Abb. 3: Detailansicht: Jesus als das Lamm Gottes.Timmermann läßt die Ereignisse, derer an Weihnachten, Karfreitag und Ostern gedacht wird, als aufeinander bezogene sichtbar werden. Die bildkompositorisch kunstvolle Zuordnung des gekreuzigten und auferstandenen Christus auf einer vertikalen Achse entspricht reformatorischer Botschaft: Ostern läßt den Karfreitag nicht ’ungeschehen machen. Vielmehr treten durch den Tod des Gottessohne  überwundenen Verderbensmächte Sünde, Tod und Teufel an Ostern ins klare Licht: Die Siegesfahne des Auferstandenen ist eine Kreuzesfahne. Mit ihr durchsticht Christus den Tod, der auf den Gesetzestafeln liegt und seinen linken Arm auf dem überwundenen Satan ruhen läßt. Die enge Verknüpfung von Karfreitag und Ostern wird bildkompositorisch dadurch noch verstärkt, dass unter dem Kreuz Christus als das Lamm Gottes abgebildet ist (Abb. 3), das die Sünde der Welt trägt (Johannes 1,29.36). Auch das Lamm trägt die Kreuz-Siegesfahne.

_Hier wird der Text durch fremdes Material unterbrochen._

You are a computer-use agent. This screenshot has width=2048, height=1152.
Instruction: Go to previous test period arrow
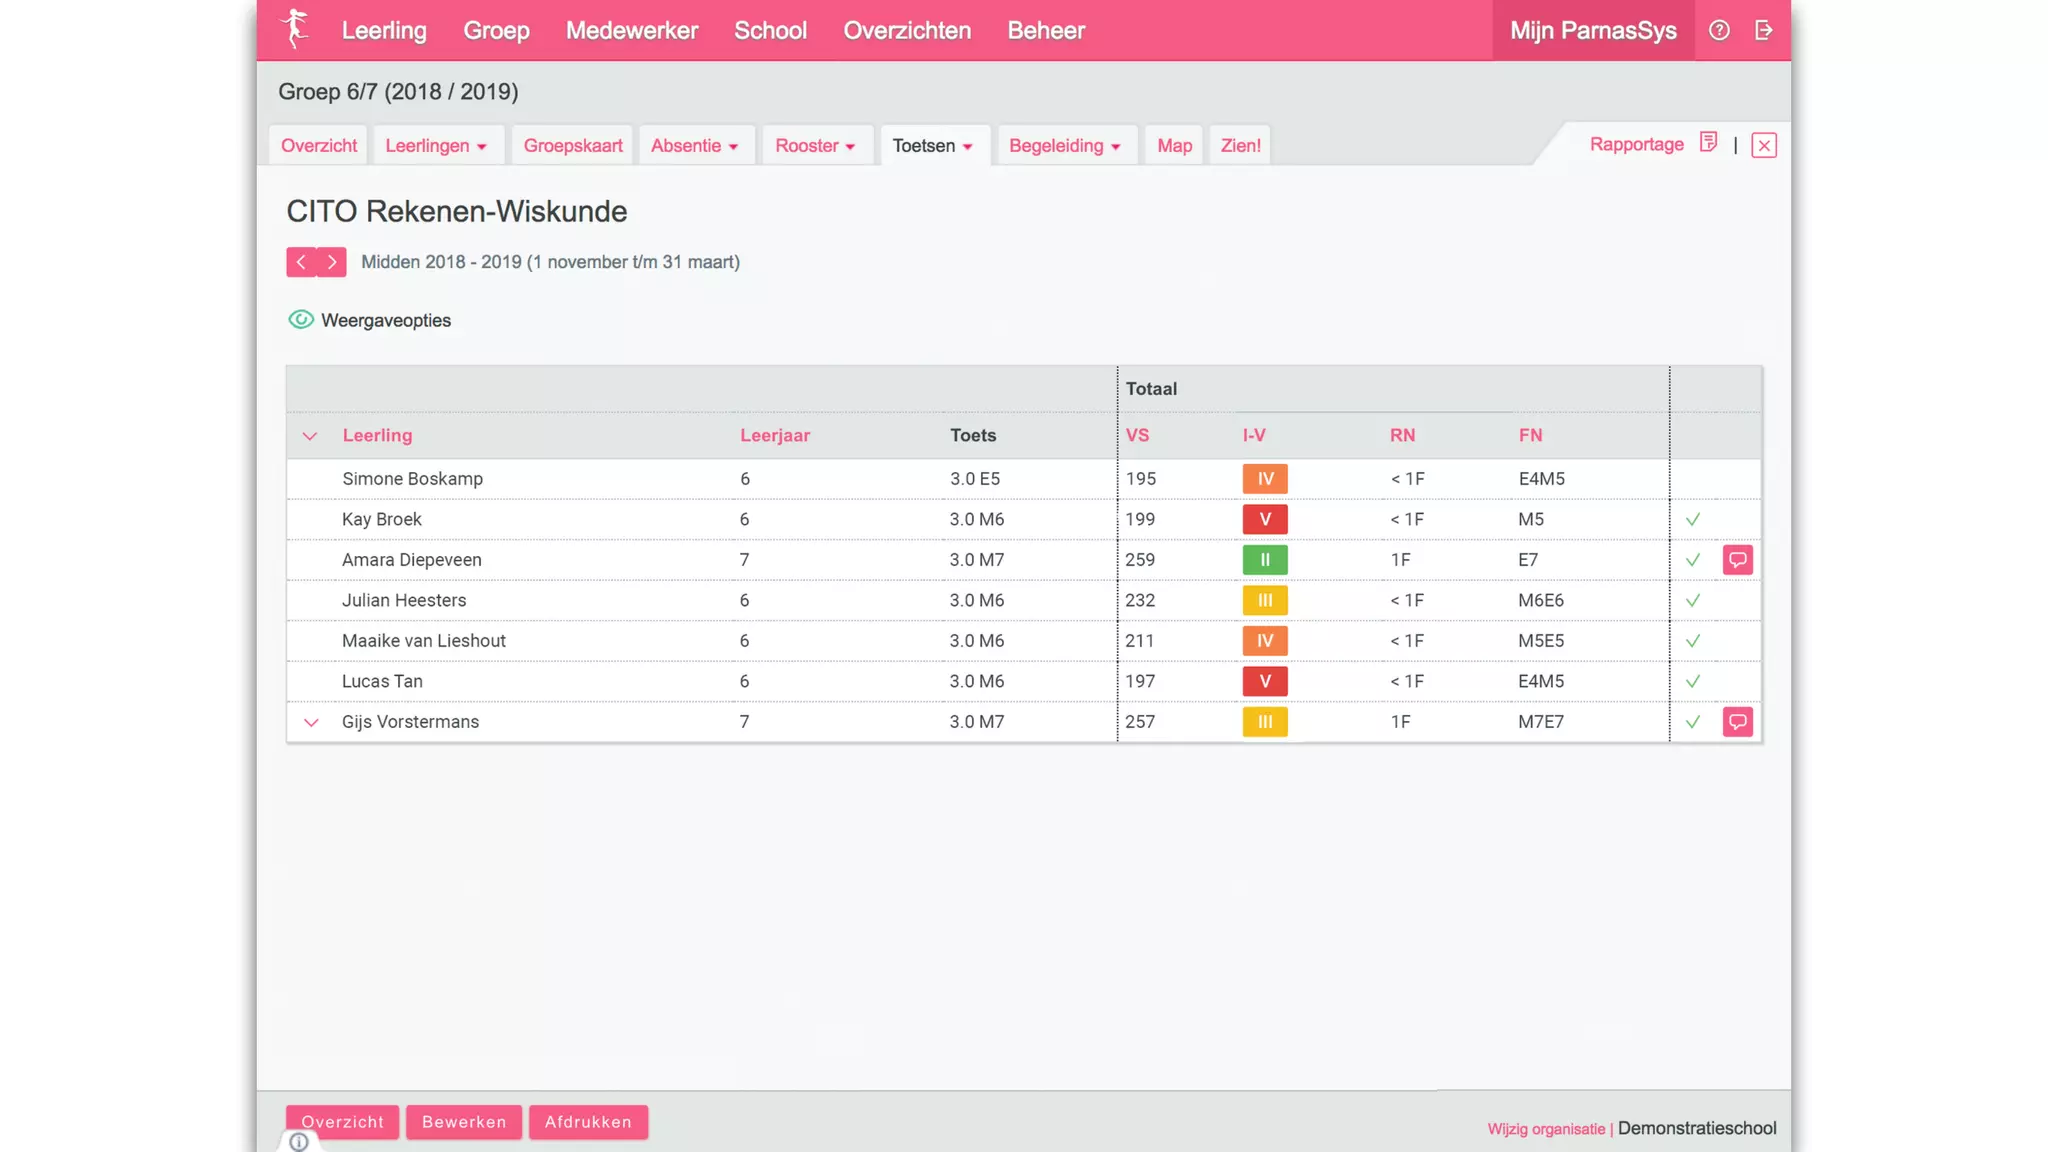(301, 262)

Das Bild regt zur Meditation an: Es lädt dazu ein, die einzelnen Motive der rechten und der linken Seite miteinander in Beziehung zu setzen und deren typologische Vernetzung zu entziffern. Der Sündenfall Adams und Evas korrespondiert (antithetisch) mit der Geburt Christi, des neuen Adam (Römer 5,18), aus der Jungfrau Maria. Je mehr man sich in das Bild vertieft, desto deutlicher werden die Verknüpfungen (die ‚Textur‘) der beiden Bildhälften. Sie stehen einander nicht einfach diametral gegenüber. Das wird etwa anhand der Darstellung der Episode von der erhöhten Schlange im Hintergrund der linken Bildhälfte (Abb. 4) deutlich. Dieses Motiv zeigt eine Szene aus der Zeit der Wanderung des Volkes Israel durch die Wüste: Gott bestrafte Israel für seinen Ungehorsam, indem er giftige Schlangen sandte. Nachdem Mose Fürbitte für das reuige Volk bei Gott gehalten hatte, beauftragte Gott ihn, eine erzene Schlange aufzurichten, damit diejenigen, die sie ansehen, gerettet werden (4. Mose 21,4–9). Genau diese Rettungsgeschichte bezieht der Sohn Gottes im Gespräch mit Nikodemus, das im Evangelium des Johannes überliefert ist, auf sich, indem er sagt: „Und wie Mose in der Wüste eine Schlange erhöht hat, also muss des Menschen Sohn erhöht werden, auf dass alle, die an ihn glauben, nicht verloren werden, sondern das ewige Leben haben“ (Johannes 3,14f.). Im Alten Testament – dies macht Timmermanns Bild in Übereinstimmung mit der reformatorischen Sichtweise deutlich – finden sich zahlreiche Weissagungen des Leidens und Sterbens Jesu Christi, durch das allen, die an ihn glauben, das ewige Heil zuteil wird.